Gray blocks for buildings (either of the Google or Apple variety) are visually simpler than full colored buildings and so may form an extra layer of information which users can use to navigate with.  I think the simple Apple gesture needed to make 3D snap on or off is good, this may make it something users can turn on when they are on the move and think it could help them navigate.

However, I think the buildings examples used in the demo had distinctive shapes so the grey blocks view looks very effective.  The feature may be much less use in a more normal city scape where building shapes are squarer and much more uniform.  So for navigating around a city, I'm yet to be convinced 3D gray blocks are a game changer.  And of course, out of the city, the feature really loses its value as buildings big enough to act as landmarks are much rarer.

More interesting is when navigation moves indoors, then shape of rooms and corridors becomes much more important for navigation IMHO.

Thursday, May 24, 2012

GOV.UK and Maps

Posts have been thin on the ground recently because I've been busy teaching a new course at the Uni.  However, its all over bar the exam marking now so I'm hoping to be more active here.
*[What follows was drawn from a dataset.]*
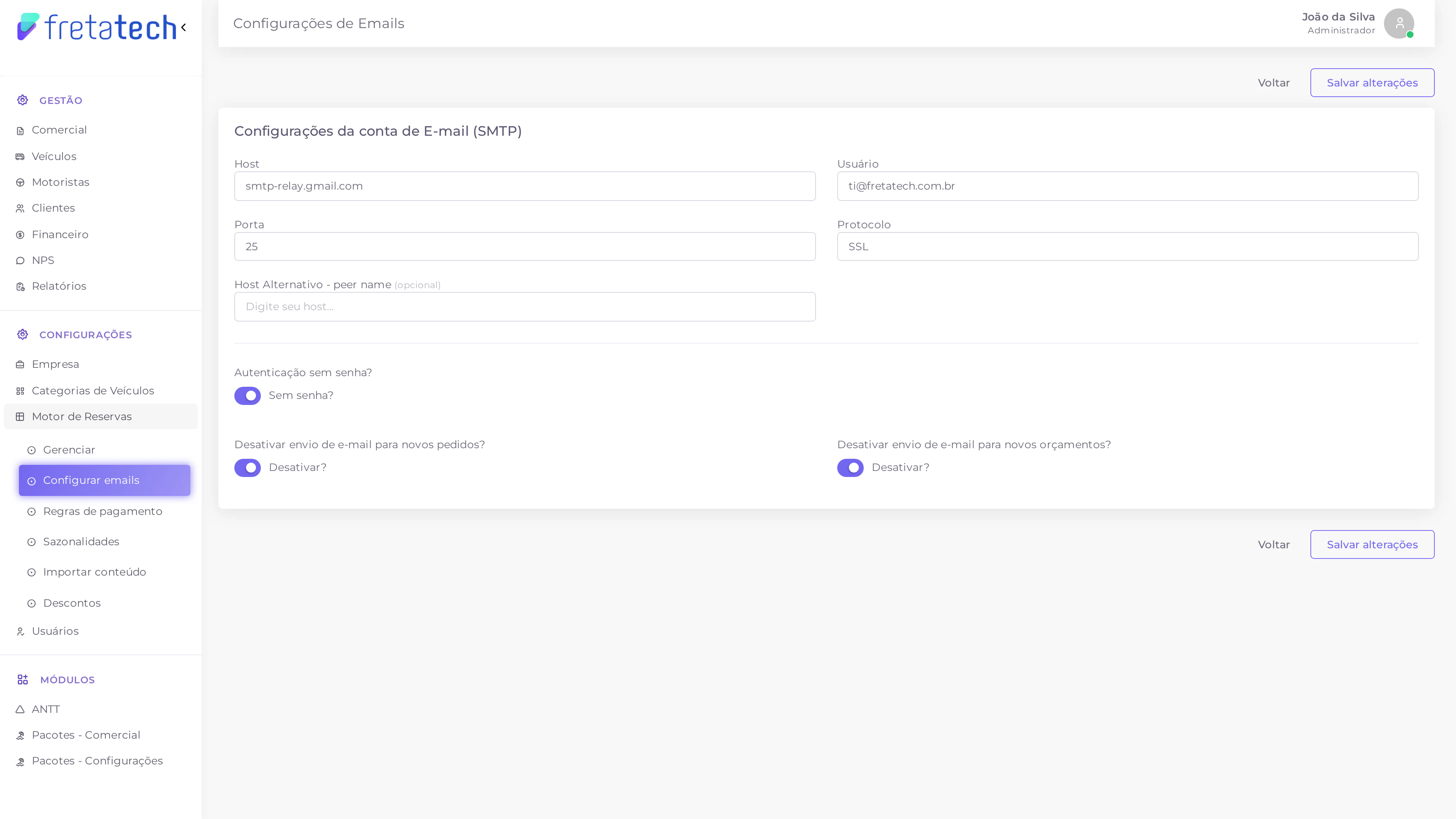Turn off 'Desativar?' for novos pedidos
The width and height of the screenshot is (1456, 819).
(248, 468)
A friend has been involved in putting together GOV.UK - a site that provides the public with information from the British Government and acts as a clearing house to councils and other public bodies.  I really like the site, one of the key characteristics is that the designers have clearly focussed on user's needs.  I've had a quick whizz around looking for ways maps are, or could be, implemented in the site and a few thoughts spring to mind:

One Map, Many Points:   In the neighborhood section of the map you can enter your postcode and find services around you.  The site delivers you a list of possible local services, in the example below, we're looking at computer training courses:

As you can see, you get an individual map for each location.  It would be much better to provide one map with all the suggested services as markers with a linked list to the left of the screen (much as Google Maps and other services already deliver search results) with your entered post code shown as well.  This would enable the user to see which service is closer or if its close to their work commute route.
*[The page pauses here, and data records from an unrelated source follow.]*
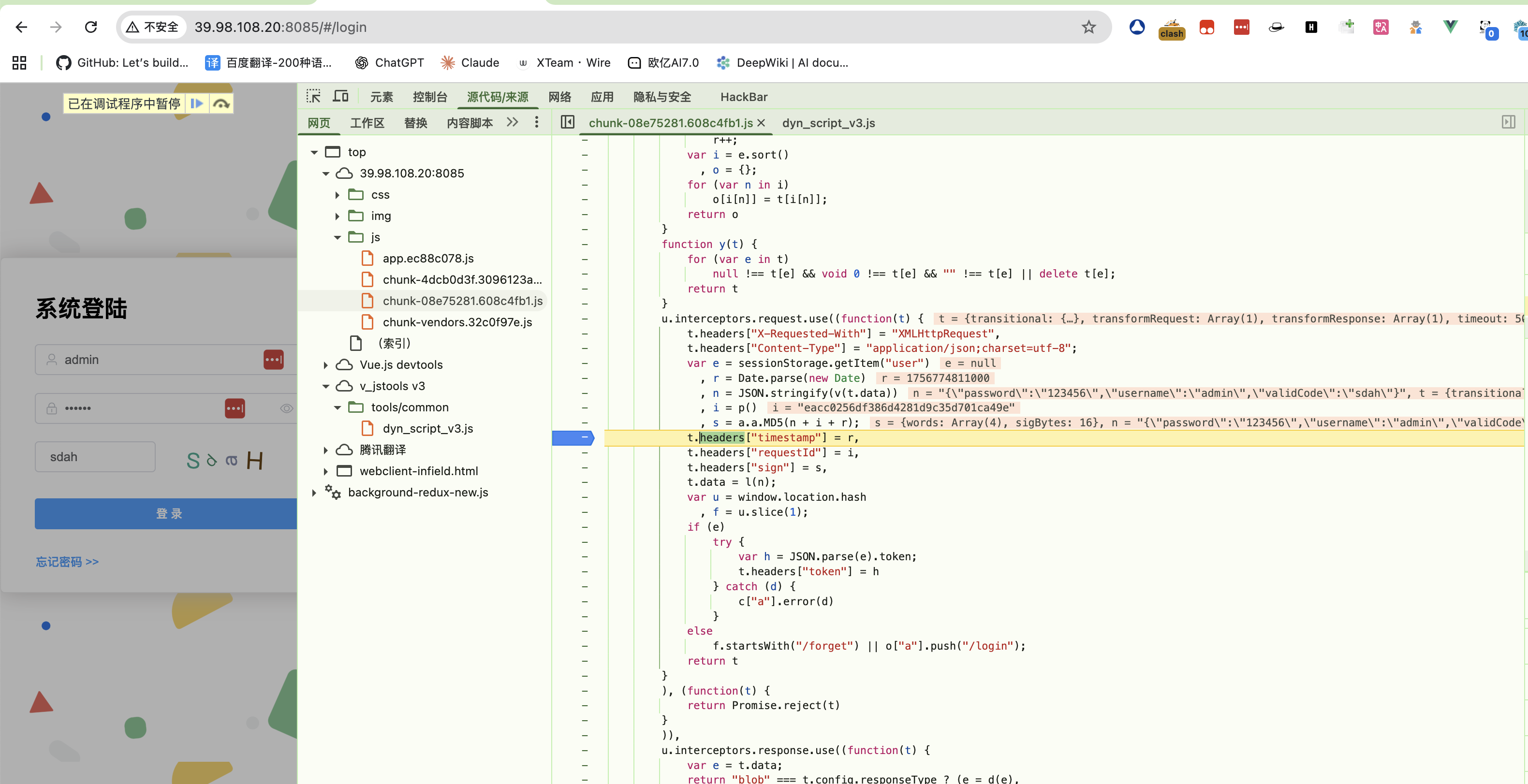The height and width of the screenshot is (784, 1528).
Task: Show more navigator tabs chevron
Action: pos(513,122)
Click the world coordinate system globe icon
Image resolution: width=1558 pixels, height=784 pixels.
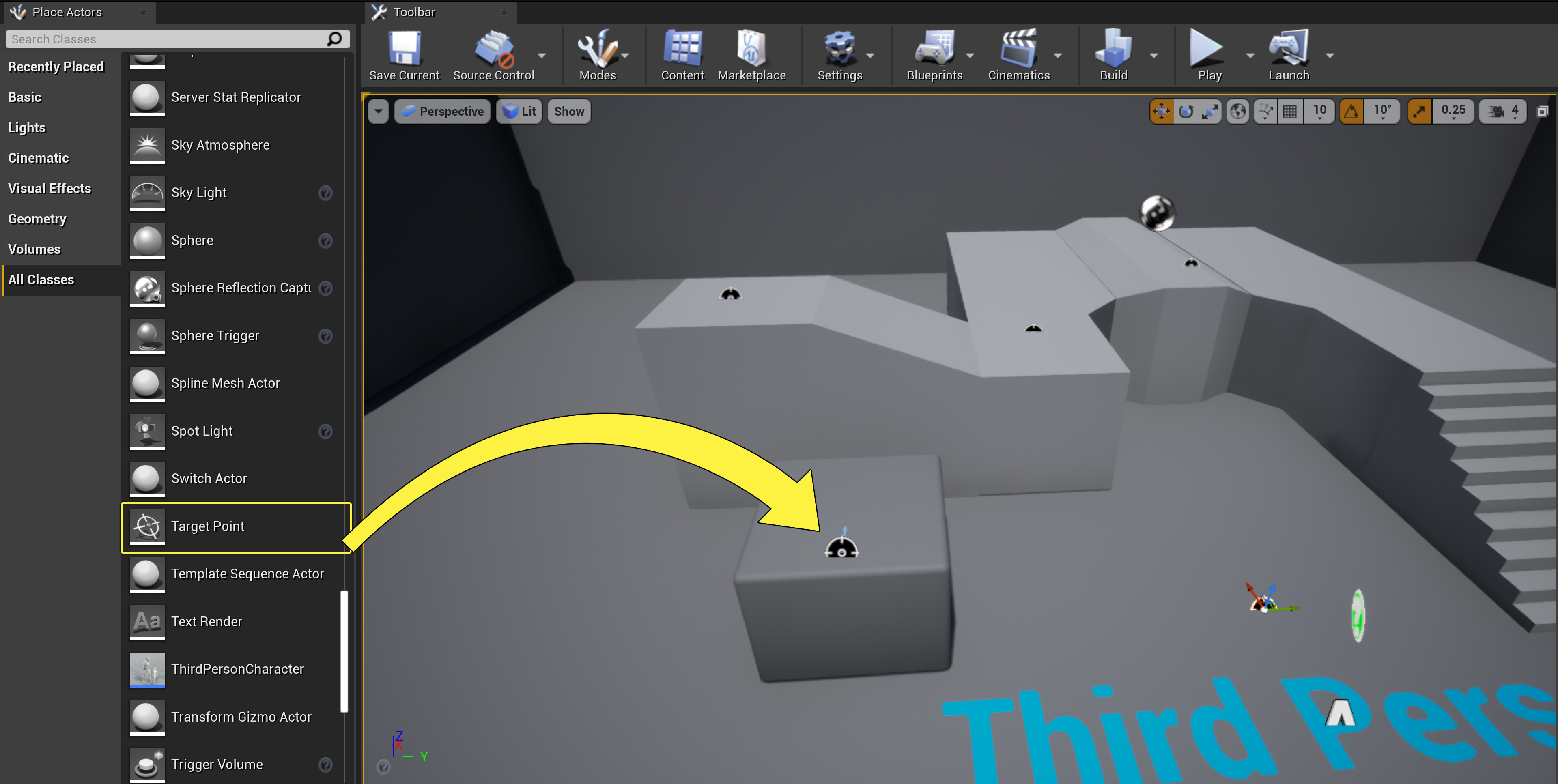click(1238, 111)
A nice add on to this would be travel time estimation circles centered on the entered postcode as found on TFL's 'Why not Walk It' maps.

Map Wiki: I also noticed that the site doesn't link users to useful map wiki or VGI (Volunteered Geographic Information) web sites such as FixMyStreet.  This enables the public to easily alert councils in the UK to problems with public spaces such as fly tipping or potholes because they interface with a map which is much easier than filling in a form.  I suspect that the remit for limits their ability to have done this since they link out to councils sites for this sort of service and councils may or may not have chosen to use a site like FixMyStreet.  

Map as Spine:  The way GOV.UK is organized is centered around search and text based categories.  There's nothing wrong with this structure, I'm sure its what most people want to use.  However, I wonder if a map based structuring would add value as an extra way of organizing the data?  Instead of entering the site wondering how to answer a specific question, maybe people would like to mine the information to make broader decisions such as where in London would I like to move to?  A series of maps based on each area could be very useful showing people how well an area is serviced by the public sector and data from within the site could be used to populate the map.

Thursday, April 26, 2012

Color Blindness and Color Blends

I came across these color blends in a post on the web today (to save blushes, I'm not linking) from a mapping developer.  Here's what they look like to the majority of us

and here's how 6% of the male population see it (via the excellent color oracle freeware)

clearly the bottom two blends will be very difficult for color blind users to interpret.

Color blindness is a lot more complex than I've explained here but generally blends from yellow to blue are much better than reds to greens.  More info on color blindness in maps here.

If you're interested in the more general uses of color in maps, the Haklay text book has a good couple of chapters.